Professionista dal 1961 al 1970, ha vinto otto tappe al Giro d'Italia e un Giro di Lombardia.

Esordì fra i professionisti nel 1961 e raccolse nella sua carriera importanti risultati agonistici.

Venne soprannominato "il camoscio d'Abruzzo" non solo per le sue qualità di scalatore, ma anche per il suo carattere irruento.

Nel 1961 vinse il Giro di Lombardia che percorreva quell'anno il muro di Sormano.

Nel 1962 giunse quarto nella classifica generale del Giro d'Italia, miglior risultato della sua carriera.

Nel 1963 fu nuovamente protagonista della "corsa rosa" vincendo complessivamente cinque tappe di cui quattro consecutive.

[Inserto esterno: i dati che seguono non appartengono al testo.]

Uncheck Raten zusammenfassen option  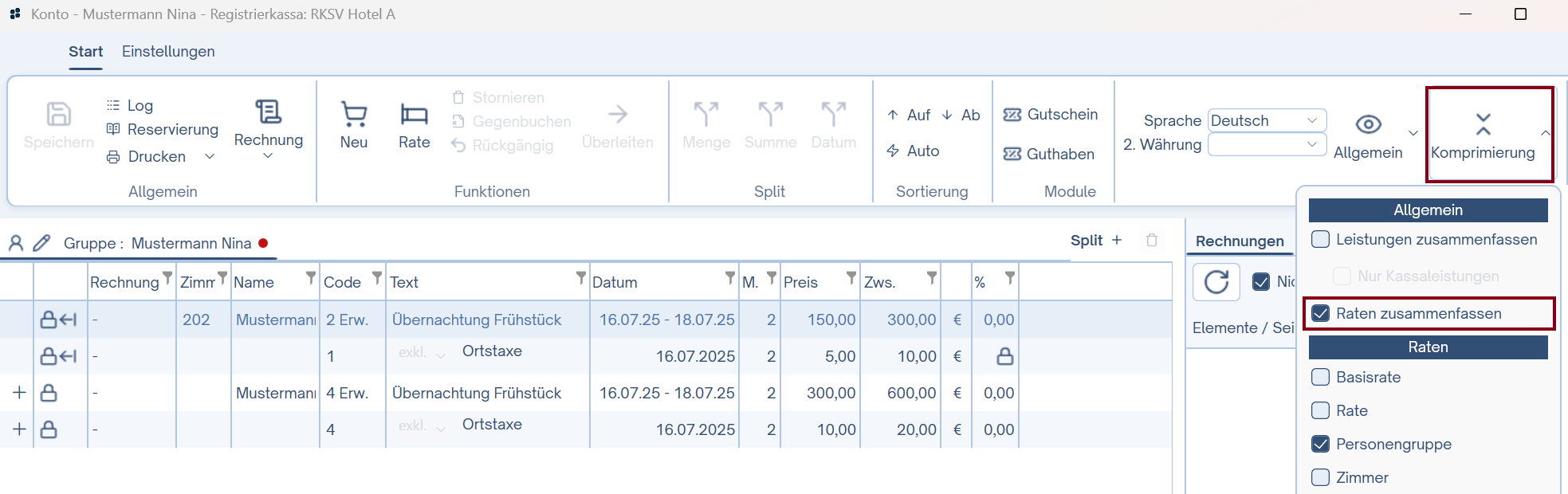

Durante il Tour de France 1964 fu accusato di aver causato diverse cadute negli arrivi in volata per i suoi scatti scomposti; la tensione con gli altri atleti culminò in una scazzottata con il corridore spagnolo Fernando Manzaneque.

Da allora rifiutò di prendere parte alle successive edizioni di quella corsa.

Nel 1966, vincendo la prima tappa del Giro d'Italia, indossò la prima maglia rosa di quel Giro, che mantenne per un solo giorno.

Divenne commentatore televisivo ne Il Processo alla Tappa, di Sergio Zavoli, con il quale entrò più volte in polemica.

Lasciata l'attività agonistica, intraprese varie attività, rimanendo comunque un personaggio molto popolare nella sua regione d'origine.

Titolare di un'azienda di abbigliamento sportivo, nel giugno 2007 fu arrestato con altre 11 persone in seguito ad un'inchiesta condotta dalla Guardia di Finanza, con l'accusa di associazione a delinquere finalizzata al commercio di capi di abbigliamento con marchi contraffatti o provenienti da furti.

Taccone si era sempre proclamato innocente chiedendo, anche con iniziative clamorose come incatenarsi davanti al tribunale, un processo in tempi brevi.

Morì per un infarto il 15 ottobre 2007, all'età di 67 anni.

Secondo suo figlio il deteriorarsi delle sue condizioni di salute fu accentuato dallo stress subito in conseguenza delle vicende giudiziarie.